Dragan Trajković

Personal information
- Full name: Dragan Trajković
- Date of birth: 7 July 1986 (age 40)
- Place of birth: Leskovac, SFR Yugoslavia
- Height: 1.78 m (5 ft 10 in)
- Position: Midfielder

Senior career*
- Years: Team / Apps / (Gls)
- 2002–2005: Dubočica
- 2004: → Mladost Lučani (loan) / 1 / (0)
- 2005–2006: Sloga Leskovac
- 2006–2007: Borac Čačak / 0 / (0)
- 2007: Vardar / 2 / (0)
- 2008–2009: Dubočica
- 2009: → Mladost Lučani (loan) / 15 / (0)
- 2009–2010: Dinamo Vranje / 40 / (0)
- 2010: Radnički Niš
- 2011–2012: Laçi / 20 / (2)
- 2012–2014: Dubočica / 26 / (0)

= Dragan Trajković =

Serbian footballer

Dragan Trajković (Драган Трајковић; born 7 July 1986) is a Serbian football midfielder.

==Career==
Born in Leskovac, where he started his football career, in local club Dubočica.

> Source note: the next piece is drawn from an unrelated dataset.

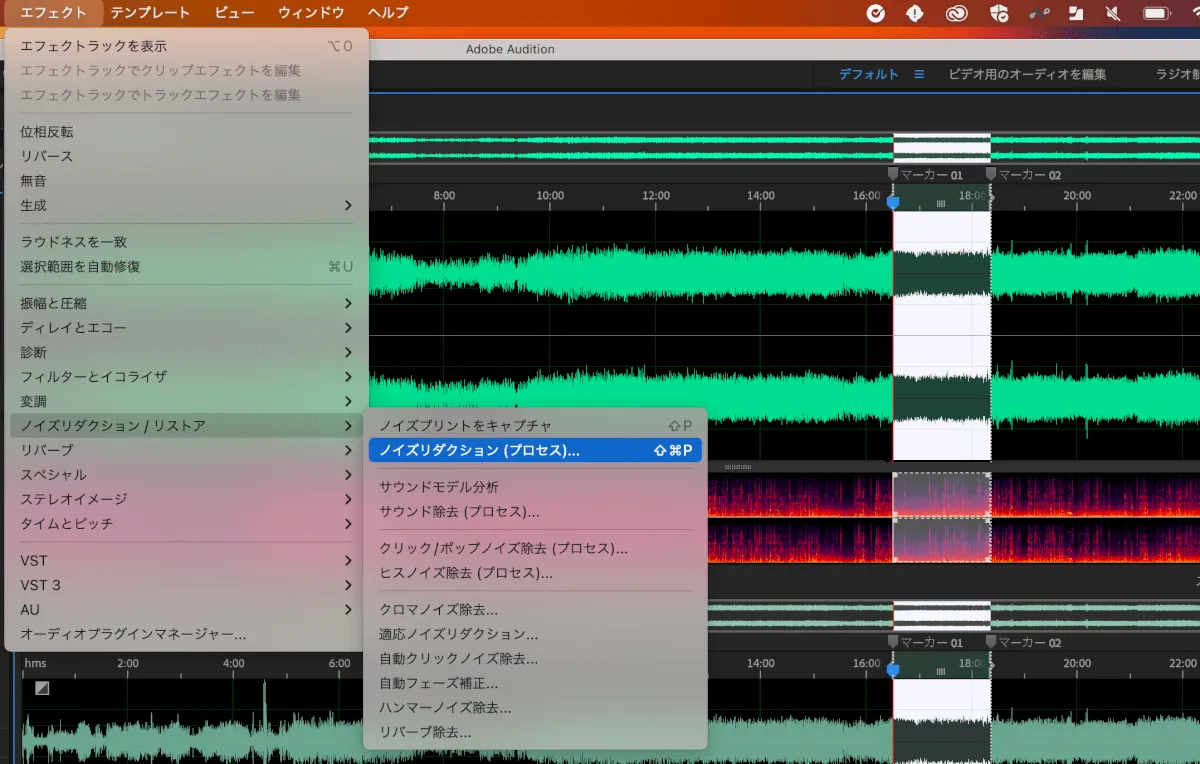This screenshot has width=1200, height=764.
Task: Select the マーカー 01 marker flag
Action: coord(893,174)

He made 9 appearances in his first season. Later he played for Mladost Lučani in two times, both as a loaned player of Dubočica. In the meantime, he was with Sloga Leskovac, Borac Čačak, and Vardar. After second period he spent in Dubočica and Mladost Lučani, he played for Dinamo Vranje, Radnički Niš, and Laçi. Then he returned in Dubočica for the third time. Dubočica dissolved in 2014.